From the first line onward, reproduce the records exactly; the final line to include is the one holding "2023年度省列重大建设项目名单 (165, 2060)".
---
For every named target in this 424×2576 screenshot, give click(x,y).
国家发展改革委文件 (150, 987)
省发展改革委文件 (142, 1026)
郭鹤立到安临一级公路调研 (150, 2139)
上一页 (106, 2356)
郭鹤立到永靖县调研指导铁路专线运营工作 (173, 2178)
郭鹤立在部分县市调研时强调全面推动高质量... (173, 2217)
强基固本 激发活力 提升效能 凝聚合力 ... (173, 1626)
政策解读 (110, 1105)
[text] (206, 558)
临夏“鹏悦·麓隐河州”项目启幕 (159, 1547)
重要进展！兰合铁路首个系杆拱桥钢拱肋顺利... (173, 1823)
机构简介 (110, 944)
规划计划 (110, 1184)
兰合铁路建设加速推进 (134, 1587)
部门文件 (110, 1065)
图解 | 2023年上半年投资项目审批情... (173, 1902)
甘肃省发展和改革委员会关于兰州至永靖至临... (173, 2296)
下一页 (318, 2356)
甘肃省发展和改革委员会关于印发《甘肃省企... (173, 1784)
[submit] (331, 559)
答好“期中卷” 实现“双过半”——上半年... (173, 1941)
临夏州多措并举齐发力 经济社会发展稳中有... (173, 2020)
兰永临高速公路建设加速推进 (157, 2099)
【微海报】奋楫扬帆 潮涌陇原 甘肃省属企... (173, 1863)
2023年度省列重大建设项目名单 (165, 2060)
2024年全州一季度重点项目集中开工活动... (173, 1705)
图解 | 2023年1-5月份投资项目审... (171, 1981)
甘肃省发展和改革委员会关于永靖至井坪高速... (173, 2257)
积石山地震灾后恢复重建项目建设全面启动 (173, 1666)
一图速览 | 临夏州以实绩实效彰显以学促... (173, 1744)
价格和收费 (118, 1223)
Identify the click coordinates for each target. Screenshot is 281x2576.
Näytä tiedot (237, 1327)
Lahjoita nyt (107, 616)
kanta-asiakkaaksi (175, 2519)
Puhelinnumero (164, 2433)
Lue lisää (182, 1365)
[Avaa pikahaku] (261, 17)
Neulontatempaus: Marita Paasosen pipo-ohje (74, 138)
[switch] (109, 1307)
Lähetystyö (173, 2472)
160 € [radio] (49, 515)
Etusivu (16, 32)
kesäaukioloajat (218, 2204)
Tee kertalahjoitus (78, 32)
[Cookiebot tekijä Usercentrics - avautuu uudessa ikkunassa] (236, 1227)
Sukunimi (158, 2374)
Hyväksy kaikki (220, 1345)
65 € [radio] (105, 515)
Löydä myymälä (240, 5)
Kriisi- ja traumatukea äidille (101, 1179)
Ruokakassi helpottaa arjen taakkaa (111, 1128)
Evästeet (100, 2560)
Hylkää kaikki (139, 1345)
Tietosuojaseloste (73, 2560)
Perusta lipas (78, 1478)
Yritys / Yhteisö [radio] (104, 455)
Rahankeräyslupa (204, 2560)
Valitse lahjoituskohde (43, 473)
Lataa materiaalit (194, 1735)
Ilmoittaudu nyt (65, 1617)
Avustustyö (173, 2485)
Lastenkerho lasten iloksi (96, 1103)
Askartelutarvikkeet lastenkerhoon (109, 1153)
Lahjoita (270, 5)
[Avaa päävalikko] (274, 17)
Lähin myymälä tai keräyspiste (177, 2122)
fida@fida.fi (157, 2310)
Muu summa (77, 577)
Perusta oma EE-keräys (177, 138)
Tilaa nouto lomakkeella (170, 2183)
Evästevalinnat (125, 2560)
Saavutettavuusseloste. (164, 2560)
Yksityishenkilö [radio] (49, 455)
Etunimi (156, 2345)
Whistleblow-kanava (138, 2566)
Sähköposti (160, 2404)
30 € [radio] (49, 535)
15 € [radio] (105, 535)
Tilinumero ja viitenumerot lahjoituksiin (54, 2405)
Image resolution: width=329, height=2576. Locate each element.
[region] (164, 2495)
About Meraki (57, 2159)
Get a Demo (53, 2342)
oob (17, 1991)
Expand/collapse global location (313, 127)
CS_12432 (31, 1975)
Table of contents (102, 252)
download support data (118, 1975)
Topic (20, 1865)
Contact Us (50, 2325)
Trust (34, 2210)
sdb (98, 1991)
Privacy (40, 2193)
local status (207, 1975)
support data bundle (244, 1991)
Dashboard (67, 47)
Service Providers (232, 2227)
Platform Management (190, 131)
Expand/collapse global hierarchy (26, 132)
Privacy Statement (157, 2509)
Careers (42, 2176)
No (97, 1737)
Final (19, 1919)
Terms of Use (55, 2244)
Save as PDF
---
**WRITTEN RESPONSE**
For every named target in this 424×2576 screenshot, give click(x,y).
国家发展改革委文件 (150, 987)
省发展改革委文件 (142, 1026)
郭鹤立到安临一级公路调研 (150, 2139)
上一页 (106, 2356)
郭鹤立到永靖县调研指导铁路专线运营工作 (173, 2178)
郭鹤立在部分县市调研时强调全面推动高质量... (173, 2217)
强基固本 激发活力 提升效能 凝聚合力 ... (173, 1626)
政策解读 (110, 1105)
[text] (206, 558)
临夏“鹏悦·麓隐河州”项目启幕 (159, 1547)
重要进展！兰合铁路首个系杆拱桥钢拱肋顺利... (173, 1823)
机构简介 (110, 944)
规划计划 (110, 1184)
兰合铁路建设加速推进 (134, 1587)
部门文件 (110, 1065)
图解 | 2023年上半年投资项目审批情... (173, 1902)
甘肃省发展和改革委员会关于兰州至永靖至临... (173, 2296)
下一页 (318, 2356)
甘肃省发展和改革委员会关于印发《甘肃省企... (173, 1784)
[submit] (331, 559)
答好“期中卷” 实现“双过半”——上半年... (173, 1941)
临夏州多措并举齐发力 经济社会发展稳中有... (173, 2020)
兰永临高速公路建设加速推进 (157, 2099)
【微海报】奋楫扬帆 潮涌陇原 甘肃省属企... (173, 1863)
2023年度省列重大建设项目名单 (165, 2060)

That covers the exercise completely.